[PROMPT] An exact copy of all the records is the expected answer.
+-------+
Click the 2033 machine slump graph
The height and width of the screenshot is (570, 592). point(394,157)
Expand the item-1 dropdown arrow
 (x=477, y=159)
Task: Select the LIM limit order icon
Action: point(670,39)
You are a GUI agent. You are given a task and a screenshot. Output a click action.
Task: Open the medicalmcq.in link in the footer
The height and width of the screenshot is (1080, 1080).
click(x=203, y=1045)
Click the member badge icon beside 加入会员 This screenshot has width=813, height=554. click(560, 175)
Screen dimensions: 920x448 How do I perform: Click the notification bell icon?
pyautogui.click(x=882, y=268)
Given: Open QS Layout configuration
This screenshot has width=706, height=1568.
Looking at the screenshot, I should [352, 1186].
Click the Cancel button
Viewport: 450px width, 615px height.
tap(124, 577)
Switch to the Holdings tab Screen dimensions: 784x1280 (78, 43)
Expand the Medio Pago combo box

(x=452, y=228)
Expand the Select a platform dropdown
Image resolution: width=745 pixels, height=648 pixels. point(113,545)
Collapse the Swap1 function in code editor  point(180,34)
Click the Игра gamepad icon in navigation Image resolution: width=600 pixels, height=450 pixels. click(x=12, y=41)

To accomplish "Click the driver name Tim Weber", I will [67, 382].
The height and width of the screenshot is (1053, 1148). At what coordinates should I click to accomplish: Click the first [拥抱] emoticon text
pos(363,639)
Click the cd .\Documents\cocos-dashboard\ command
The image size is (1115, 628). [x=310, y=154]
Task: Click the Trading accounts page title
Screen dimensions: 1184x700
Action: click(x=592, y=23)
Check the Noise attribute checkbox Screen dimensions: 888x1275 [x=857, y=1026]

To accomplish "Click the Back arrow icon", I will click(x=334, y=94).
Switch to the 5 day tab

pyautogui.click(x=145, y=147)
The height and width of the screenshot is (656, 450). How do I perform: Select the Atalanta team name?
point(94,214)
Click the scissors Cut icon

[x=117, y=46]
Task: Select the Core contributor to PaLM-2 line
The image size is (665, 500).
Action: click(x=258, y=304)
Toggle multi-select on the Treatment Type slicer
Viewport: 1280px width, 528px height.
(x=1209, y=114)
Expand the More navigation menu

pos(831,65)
+-------+
[EXERCISE SOLUTION]
Click the 2033 machine slump graph
The height and width of the screenshot is (570, 592). point(394,157)
Expand the item-1 dropdown arrow
 (x=477, y=159)
Task: Select the LIM limit order icon
Action: point(670,39)
You are a GUI agent. You are given a task and a screenshot. Output a click action.
Task: Open the medicalmcq.in link in the footer
The height and width of the screenshot is (1080, 1080).
click(x=203, y=1045)
Click the member badge icon beside 加入会员 This screenshot has width=813, height=554. click(560, 175)
Screen dimensions: 920x448 How do I perform: Click the notification bell icon?
pyautogui.click(x=882, y=268)
Given: Open QS Layout configuration
This screenshot has width=706, height=1568.
Looking at the screenshot, I should [352, 1186].
Click the Cancel button
Viewport: 450px width, 615px height.
tap(124, 577)
Switch to the Holdings tab Screen dimensions: 784x1280 (78, 43)
Expand the Medio Pago combo box

(x=452, y=228)
Expand the Select a platform dropdown
Image resolution: width=745 pixels, height=648 pixels. point(113,545)
Collapse the Swap1 function in code editor  point(180,34)
Click the Игра gamepad icon in navigation Image resolution: width=600 pixels, height=450 pixels. click(x=12, y=41)

To accomplish "Click the driver name Tim Weber", I will [67, 382].
The height and width of the screenshot is (1053, 1148). At what coordinates should I click to accomplish: Click the first [拥抱] emoticon text
pos(363,639)
Click the cd .\Documents\cocos-dashboard\ command
The image size is (1115, 628). [x=310, y=154]
Task: Click the Trading accounts page title
Screen dimensions: 1184x700
Action: click(x=592, y=23)
Check the Noise attribute checkbox Screen dimensions: 888x1275 [x=857, y=1026]

To accomplish "Click the Back arrow icon", I will click(x=334, y=94).
Switch to the 5 day tab

pyautogui.click(x=145, y=147)
The height and width of the screenshot is (656, 450). How do I perform: Select the Atalanta team name?
point(94,214)
Click the scissors Cut icon

[x=117, y=46]
Task: Select the Core contributor to PaLM-2 line
The image size is (665, 500).
Action: click(x=258, y=304)
Toggle multi-select on the Treatment Type slicer
Viewport: 1280px width, 528px height.
(x=1209, y=114)
Expand the More navigation menu

pos(831,65)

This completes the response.